+++ TEXTABSCHNITT +++

Ende dieses Jahres soll das Projekt abgeschlossen sein. Sollte das Verfahren im großen Maßstab umgesetzt werden, müssten die Aufbereitungsanlagen aus rechtlichen und energetischen Gründen ebenfalls unter Tage bleiben. Ob es dazu kommt? Bislang ist ungeklärt, wie die großtechnische Anlage zur Giftabscheidung finanziert werden soll.

 

Sauberes Wasser für Landwirtschaft und Industrie

Die Umweltbelastung zu verringern ist nur ein Aspekt, der Friedrich antreibt. Sein Ziel: Kostengünstige Verfahren entwickeln, mit denen das Wasser so aufbereitet werden kann, dass es für höherwertige Zwecke geeignet ist. Denn für die Bewässerung in der Landwirtschaft, zur Trinkwassererzeugung und für industrielle Prozesse ist das giftige Grubenwasser nicht nutzbar. Angesichts der Wasserknappheit in vielen Regionen schaue man daher wieder verstärkt auf solche Quellen.

Mit »wieder« meint Friedrich die Anfänge seiner Karriere zu DDR-Zeiten. Damals war es von wissenschaftlichem und wirtschaftlichem Interesse, Rohstoffe aus Bergbauwässern zurückzugewinnen und Metalle aus Bergbaurückständen zu extrahieren. »Die DDR war auf die Eigenversorgung mit Rohstoffen angewiesen, Importe waren kaum möglich. In Rossendorf schafften wir damals schon große technologische Sprünge – bis mit der Wende schließlich ein Großteil eingestampft wurde.« Die Hoffnung, aus dem Grubenwasser wertvolles Zinn und Wolfram zu gewinnen, erwies sich leider als unrentabel. Großes Erlöspotential biete das Wasser selbst. Immerhin geht es um zwei Millionen Kubikmeter – pro Jahr.

 

Bürgermeisterin Silke Franzl bestätigt hohes öffentliches Interesse

Friedrich und sein Team setzten alles daran, eine Genehmigung für einen Sonderbetriebsplan nach Bundesberggesetz zu erhalten, um unter Tage forschen zu dürfen. Ein dreiviertel Jahr dauerte es, bis alle Genehmigungen vorlagen. »Das war ein langer Weg«, sagt Friedrich. Die Zusammenarbeit mit dem Sächsischen Oberbergamt Freiberg und der Unteren Wasserbehörde des Erzgebirgskreises war entscheidend. Silke Franzl, Bürgermeisterin der Gemeinde Ehrenfriedersdorf (parteilos) bestätigt in einer Mitteilung des Konsortiums das hohe öffentliche Interesse: »Die Menschen in Ehrenfriedersdorf und Umgebung hoffen auf Innovationen, die für sauberes Wasser sorgen. Der Fokus liegt für uns auf dem Wunsch, die Schadstoffe aus den Bergbauwässern und Böden zu entfernen, um die negativen Auswirkungen für Mensch und Umwelt, aber auch die enormen finanziellen Aufwendungen zu minimieren.« Zum Beispiel verzeichne die Gemeinde einen hohen Arsen-Gehalt in ihren Klärschlämmen, die als teurer Sondermüll entsorgt werden müssen.

+++ VORLIEGENDE DATEN +++

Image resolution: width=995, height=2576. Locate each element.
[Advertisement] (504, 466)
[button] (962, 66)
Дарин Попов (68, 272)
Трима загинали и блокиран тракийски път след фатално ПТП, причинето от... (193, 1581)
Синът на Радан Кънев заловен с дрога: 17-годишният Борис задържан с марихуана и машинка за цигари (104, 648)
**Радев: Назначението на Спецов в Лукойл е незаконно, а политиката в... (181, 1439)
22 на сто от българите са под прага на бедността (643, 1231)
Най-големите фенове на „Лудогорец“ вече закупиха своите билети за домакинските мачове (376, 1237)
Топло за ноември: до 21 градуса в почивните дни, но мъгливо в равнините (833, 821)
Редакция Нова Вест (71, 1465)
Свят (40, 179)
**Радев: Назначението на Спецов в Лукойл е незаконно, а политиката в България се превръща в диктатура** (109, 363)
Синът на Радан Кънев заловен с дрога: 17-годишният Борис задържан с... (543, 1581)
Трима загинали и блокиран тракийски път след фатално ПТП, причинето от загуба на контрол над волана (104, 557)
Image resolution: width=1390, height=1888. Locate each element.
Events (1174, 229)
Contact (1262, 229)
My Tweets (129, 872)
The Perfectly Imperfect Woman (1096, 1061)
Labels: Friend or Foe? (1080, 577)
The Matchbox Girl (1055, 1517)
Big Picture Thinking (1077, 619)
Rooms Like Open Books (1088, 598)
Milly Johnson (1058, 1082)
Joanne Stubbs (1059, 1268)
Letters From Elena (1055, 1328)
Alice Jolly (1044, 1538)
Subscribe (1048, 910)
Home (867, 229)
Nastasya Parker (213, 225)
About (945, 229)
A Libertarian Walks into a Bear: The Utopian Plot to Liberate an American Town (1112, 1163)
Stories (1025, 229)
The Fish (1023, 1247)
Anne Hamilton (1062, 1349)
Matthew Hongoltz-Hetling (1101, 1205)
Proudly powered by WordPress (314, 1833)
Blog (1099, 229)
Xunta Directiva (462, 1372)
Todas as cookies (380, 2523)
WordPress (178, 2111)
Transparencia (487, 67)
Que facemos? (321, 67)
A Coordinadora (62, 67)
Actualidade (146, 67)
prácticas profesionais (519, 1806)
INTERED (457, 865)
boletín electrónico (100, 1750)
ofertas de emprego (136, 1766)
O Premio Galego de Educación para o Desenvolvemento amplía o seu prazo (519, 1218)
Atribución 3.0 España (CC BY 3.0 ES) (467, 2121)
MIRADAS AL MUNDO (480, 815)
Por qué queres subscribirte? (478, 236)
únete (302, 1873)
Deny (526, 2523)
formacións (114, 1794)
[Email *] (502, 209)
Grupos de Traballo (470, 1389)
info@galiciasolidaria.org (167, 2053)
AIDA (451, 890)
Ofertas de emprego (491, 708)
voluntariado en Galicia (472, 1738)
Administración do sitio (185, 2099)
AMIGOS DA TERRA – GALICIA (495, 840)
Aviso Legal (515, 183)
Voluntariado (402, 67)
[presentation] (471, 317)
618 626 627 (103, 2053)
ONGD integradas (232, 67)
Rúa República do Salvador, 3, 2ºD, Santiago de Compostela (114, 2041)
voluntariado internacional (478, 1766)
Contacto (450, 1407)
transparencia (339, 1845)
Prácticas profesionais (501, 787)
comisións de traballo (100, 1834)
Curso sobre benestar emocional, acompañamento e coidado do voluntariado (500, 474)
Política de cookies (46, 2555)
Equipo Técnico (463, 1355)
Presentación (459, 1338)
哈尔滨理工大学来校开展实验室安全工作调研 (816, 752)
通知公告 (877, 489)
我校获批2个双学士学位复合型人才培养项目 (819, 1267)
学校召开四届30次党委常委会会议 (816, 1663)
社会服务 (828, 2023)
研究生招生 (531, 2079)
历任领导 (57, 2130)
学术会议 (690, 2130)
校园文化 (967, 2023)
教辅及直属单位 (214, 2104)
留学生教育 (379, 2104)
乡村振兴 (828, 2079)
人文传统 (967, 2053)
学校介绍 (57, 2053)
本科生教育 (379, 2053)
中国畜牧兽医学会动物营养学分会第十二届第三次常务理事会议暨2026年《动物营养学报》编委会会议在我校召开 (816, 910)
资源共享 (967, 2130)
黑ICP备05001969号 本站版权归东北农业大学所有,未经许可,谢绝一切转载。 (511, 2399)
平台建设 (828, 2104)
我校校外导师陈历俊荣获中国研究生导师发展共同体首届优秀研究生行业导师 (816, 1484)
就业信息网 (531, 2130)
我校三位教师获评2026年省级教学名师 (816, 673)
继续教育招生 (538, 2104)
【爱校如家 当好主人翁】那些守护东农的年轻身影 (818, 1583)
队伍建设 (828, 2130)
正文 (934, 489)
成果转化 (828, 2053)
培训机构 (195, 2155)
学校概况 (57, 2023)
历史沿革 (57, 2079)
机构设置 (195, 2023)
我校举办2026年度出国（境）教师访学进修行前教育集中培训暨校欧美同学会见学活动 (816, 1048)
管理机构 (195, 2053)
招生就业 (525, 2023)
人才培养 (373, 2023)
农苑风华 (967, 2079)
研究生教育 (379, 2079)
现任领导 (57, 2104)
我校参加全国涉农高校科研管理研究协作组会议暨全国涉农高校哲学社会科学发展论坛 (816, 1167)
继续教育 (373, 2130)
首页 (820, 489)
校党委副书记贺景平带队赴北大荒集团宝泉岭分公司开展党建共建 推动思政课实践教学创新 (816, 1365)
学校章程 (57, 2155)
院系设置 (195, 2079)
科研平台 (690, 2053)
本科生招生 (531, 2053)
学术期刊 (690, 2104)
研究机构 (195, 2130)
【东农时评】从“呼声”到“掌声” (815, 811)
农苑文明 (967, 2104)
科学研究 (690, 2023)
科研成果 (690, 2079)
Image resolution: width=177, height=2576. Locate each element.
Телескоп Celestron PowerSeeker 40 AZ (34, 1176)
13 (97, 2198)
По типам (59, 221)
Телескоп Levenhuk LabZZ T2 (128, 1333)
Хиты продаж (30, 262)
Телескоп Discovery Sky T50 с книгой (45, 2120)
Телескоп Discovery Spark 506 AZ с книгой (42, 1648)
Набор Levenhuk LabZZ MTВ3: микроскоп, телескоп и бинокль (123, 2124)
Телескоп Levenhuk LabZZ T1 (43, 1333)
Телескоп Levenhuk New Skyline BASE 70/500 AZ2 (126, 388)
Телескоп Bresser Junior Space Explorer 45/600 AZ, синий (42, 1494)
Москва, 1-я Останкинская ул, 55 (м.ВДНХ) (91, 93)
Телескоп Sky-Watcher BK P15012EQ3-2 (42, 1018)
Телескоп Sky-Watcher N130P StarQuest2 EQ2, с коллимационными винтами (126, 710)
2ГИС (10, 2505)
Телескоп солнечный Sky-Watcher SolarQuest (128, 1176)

+++

• AUFGABEN
1 – Beantworte die folgenden Fragen zum Text über das Grubenwasser, jede Antwort in einer eigenen Zeile und wie die Fragen mit (a), (b), (c) markiert:
(a) Wie lange dauerte es, bis alle Genehmigungen vorlagen?
(b) Welche Metalle hoffte man aus dem Grubenwasser zu gewinnen?
(c) Um wie viel Wasser geht es pro Jahr?
2 – Schreibe den Text über das Grubenwasser nach seinem letzten Satz weiter.

• ANTWORTEN
1 –
(a) Ein dreiviertel Jahr.
(b) Zinn und Wolfram.
(c) Um zwei Millionen Kubikmeter.

2 –
Friedrich öffnet seinen Rucksack. Er holt Kunststoffröhrchen und Filzstift heraus, markiert die Probenröhrchen handschriftlich. Datum, Nummer eins, Ablauf. Aus einem dünnen Schlauch, der in eine Art Regentonne führt, entnimmt Friedrich eine bereits elektrolytisch behandelte Wasserprobe. Später im Institut in Dresden sollen die gereinigten Proben auf die Abtrennraten hin untersucht werden. »Ein Liter unbehandeltes Grubenwasser enthält hier rund 300 Mikrogramm Arsen.« Zum Vergleich: Die zulässige Höchstmenge Arsen in Trinkwasser liegt in vielen Ländern nach Maßgabe der Weltgesundheitsorganisation WHO bei zehn Mikrogramm pro Liter.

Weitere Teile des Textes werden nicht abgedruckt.